→ Prompt
Lay out each line of the entries below as a Markdown table with the columns Row and Line, numbering the rows and skipping blank lines. Leave the pictures out of the answer.

Data records
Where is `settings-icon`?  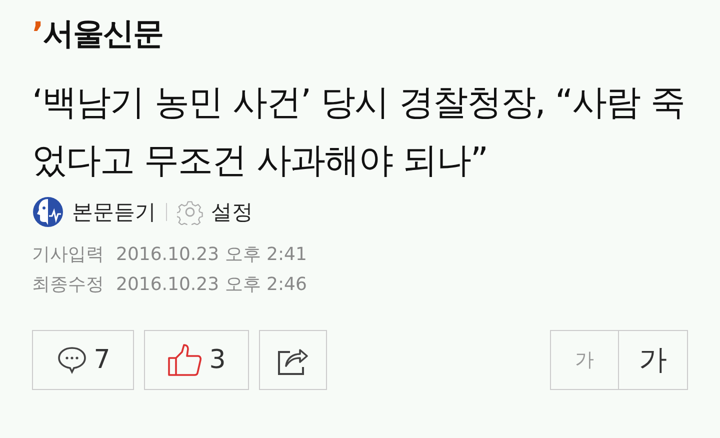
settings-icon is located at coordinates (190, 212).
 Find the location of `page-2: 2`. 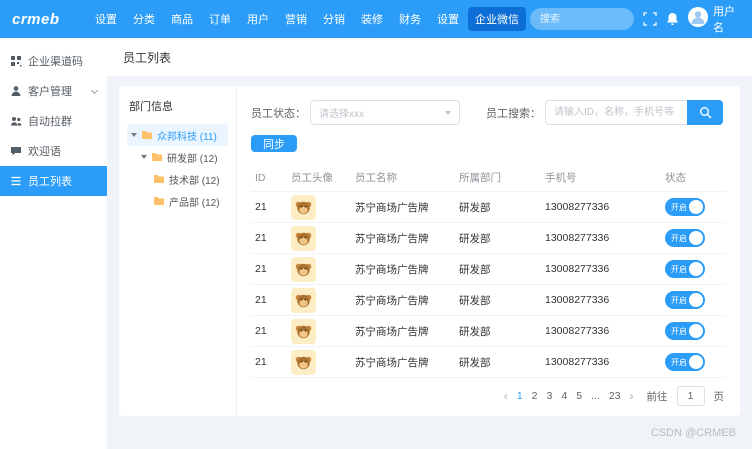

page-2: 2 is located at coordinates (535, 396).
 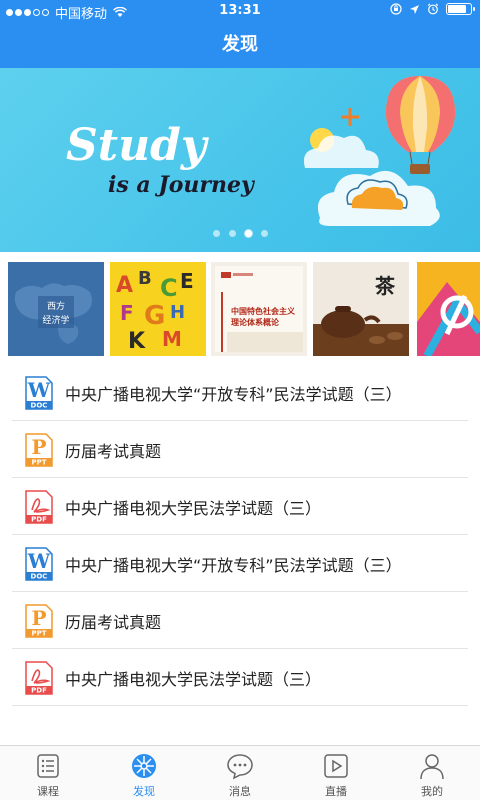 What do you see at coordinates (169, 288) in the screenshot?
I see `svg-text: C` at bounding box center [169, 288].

→ Answer for the task
| Row | Line |
|---|---|
| 1 | Where is `settings-icon`?   |
| 2 | settings-icon is located at coordinates (190, 212). |
| 3 |  Find the location of `page-2: 2`.  |
| 4 | page-2: 2 is located at coordinates (535, 396). |
| 5 |   What do you see at coordinates (169, 288) in the screenshot? |
| 6 | I see `svg-text: C` at bounding box center [169, 288]. |